Meadow invasions during the 20th century are correlated with climate change and other abiotic factors (Dyer and Moffett 1999, pp. 444, 452; Millar et al. 2004, p. 181). Precipitation (snow depth or snow pack) (Rochefort and Peterson 1996, p. 52; Farge et al. 2003, p. 263) and snow-free periods in subalpine meadows (Franklin et al. 1971, p. 215) are critical variables regulating conifer expansion. Tree encroachment also is influenced locally by vegetation type, topographic variation, landscape position (Rochefort and Peterson 1996, p. 58), aspect (Dyer and Moffett 1999, p. 453), and warmer minimum temperatures (Millar et al. 2004, p. 193) making uniform predictions difficult across the range of the American pika. However, in general, tree and shrub distributions in North America are likely to shift northward and upward in elevation in response to future climate change and species ranges (Shafer et al. 2001, p. 213).

One example of a study investigating vegetative response to climate change occurs within the range of Ochotona princeps saxatilis in Colorado. This study shows increased warming expected under an atmosphere with a concentration of carbon dioxide twice that of pre-industrial levels could change the dominant vegetation of meadow habitat from forbs to shrubs like Artemisia tridentata (sagebrush) and Pentaphylloides floribunda (shrubby cinquefoil) (Harte and Shaw 1995, p. 876). However, Dearing (1996, p. 474) found both of these plant species in abundance in pika haypiles in Colorado. While climate change has historically and may continue to affect sagebrush and shrubby cinquefoil distribution in Colorado in the future, it appears that pikas are adapting locally to these vegetative changes and utilizing these plant species in their haypiles.

Although we have data to support that climate change has the potential to influence vegetative species distribution in the future, the resolution at which the simulations are made is very coarse (25 km (15.5 mi) grids in Shafer et al. 2001 (p. 202)). Very coarse data are difficult to apply to the American pika. All species have inherent spatial bounds on their life histories which can very extremely among species. Considering all vertebrates, American pikas are close to the smaller end of this spectrum. A typical pika can live its entire life within a 0.8 km (0.5 mi) diameter circle, which, ecologically, is bounded by the extent of a talus patch and a narrow buffer surrounding it. Conversely, climate models are often initially constructed at much coarser resolution - as much as 60 x 60 km (37.3 x 37.3 mi) resolution. For each climatic parameter (average temperature, average precipitation) there is only one value for each pixel (i.e., 60 x 60 km (37.3 x 37.3 mi) cell) despite the known ecological variation present in this pixel. Several techniques are available to ‘downscale' climate models and downscaled maps are available (e.g., Shafer et al. 2001). However, factors such as topography, landform, geology, and soil properties can modify climate properties at finer resolutions. Whereas modelers have high confidence in coarse resolution climate models downscaled climate model interpretations becomes less reliable especially when applied to an ecological response (i.e., pika behavior) acting at fine resolution. Using plant species distribution models from Shafer et al. (2001) as an example, there may be fine-resolution factors (e.g., soil properties) affecting plant species distributions that were not accounted for. That may be acceptable when tracking common species range shifts but not necessarily useful to evaluate threats to a population inhabiting a small fraction of a pixel, such as in the case of the American pika.

···

Tasks to perform →
1) Reproduce the part of the pika habitat text starting with "One example of" and going on through "in their haypiles.".
2) Pick up the text on pikas and climate change right after its last sentence and keep writing it.
The data after this point come from a different source.

···

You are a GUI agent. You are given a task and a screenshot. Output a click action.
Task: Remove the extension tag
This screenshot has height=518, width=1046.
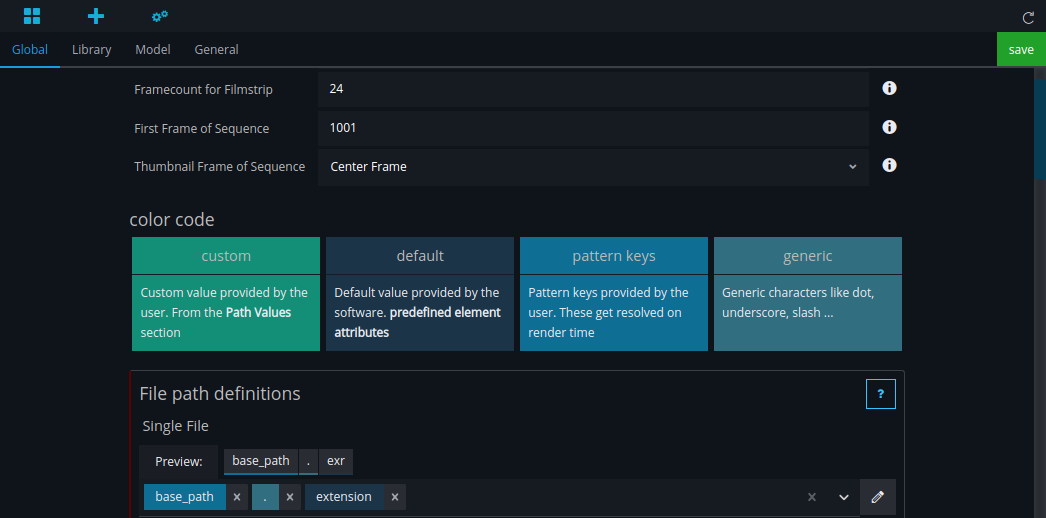[395, 497]
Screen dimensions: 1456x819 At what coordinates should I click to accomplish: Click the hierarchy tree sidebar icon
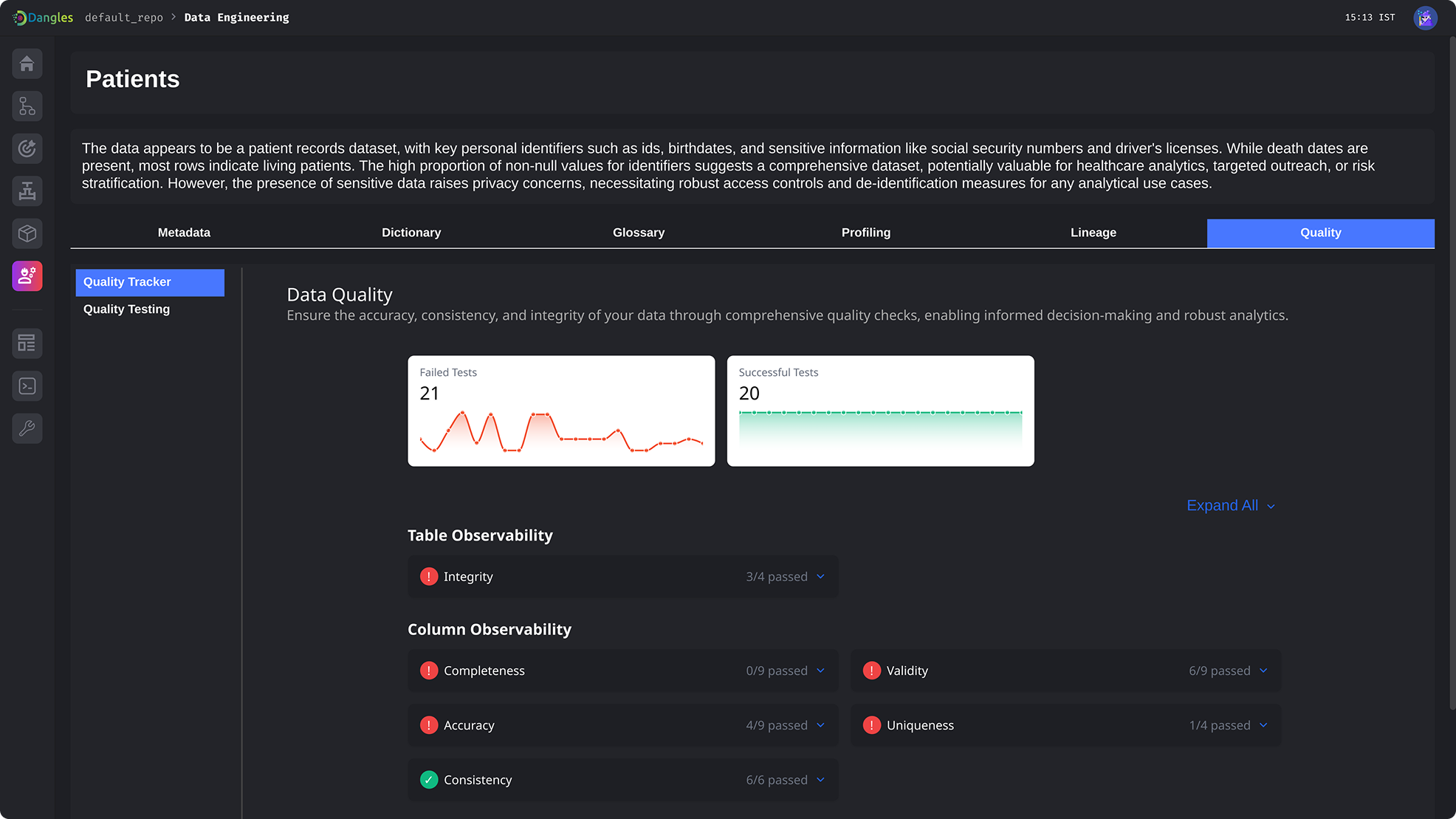pos(27,106)
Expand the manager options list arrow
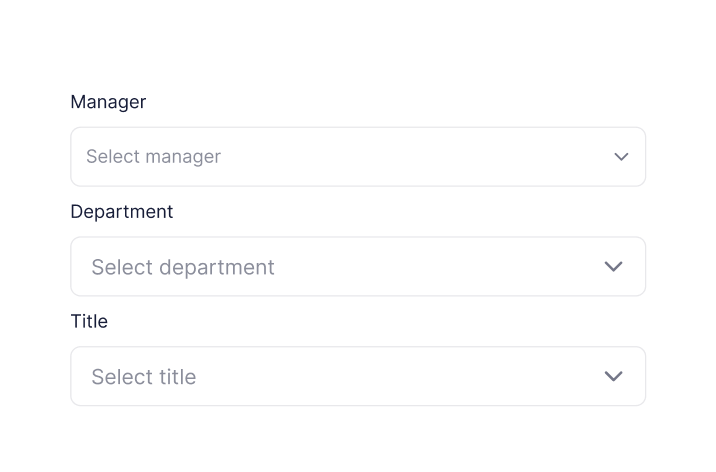The width and height of the screenshot is (716, 472). point(621,157)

···

Task-by-task results →
1)
One example of a study investigating vegetative response to climate change occurs within the range of Ochotona princeps saxatilis in Colorado. This study shows increased warming expected under an atmosphere with a concentration of carbon dioxide twice that of pre-industrial levels could change the dominant vegetation of meadow habitat from forbs to shrubs like Artemisia tridentata (sagebrush) and Pentaphylloides floribunda (shrubby cinquefoil) (Harte and Shaw 1995, p. 876). However, Dearing (1996, p. 474) found both of these plant species in abundance in pika haypiles in Colorado. While climate change has historically and may continue to affect sagebrush and shrubby cinquefoil distribution in Colorado in the future, it appears that pikas are adapting locally to these vegetative changes and utilizing these plant species in their haypiles.

2)
Additionally, projections of vegetative changes from Shafer et al. (2001) are for a 10-year period around 2090, a time period in which we think drawing any conclusions would be too speculative. Pikas have a generalist diet and manipulate vegetative species composition and growth rates in areas where they forage. As a result of these life history characteristics, we anticipate pikas will likely be able to adapt the level of changes happening to vegetative communities as a result of climate change. We have no clear trends to indicate that native plant succession as a result of climate change represents a significant threat to the American pika's ability to forage.

In summary, the relationship between pikas and their associated vegetative communities are complex, multifaceted and not well understood (Wilkening 2007, p. 40). Potential changes in native vegetative plant communities, including Start Printed Page 6455tree encroachment of meadows, in American pika habitat could affect foraging. Pikas do not forage far from talus areas, and they manipulate the vegetative species composition and growth rates where they forage, suppressing plant succession. There are no clear trends showing that native vegetative changes are occurring at the scale that would affect pika foraging habitat and there is no evidence to suggest that native plant succession is a threat to pikas. We do not believe that this represents a significant threat to any of the five subspecies of the American pika and is not a threat to the species as a whole now or in the foreseeable future.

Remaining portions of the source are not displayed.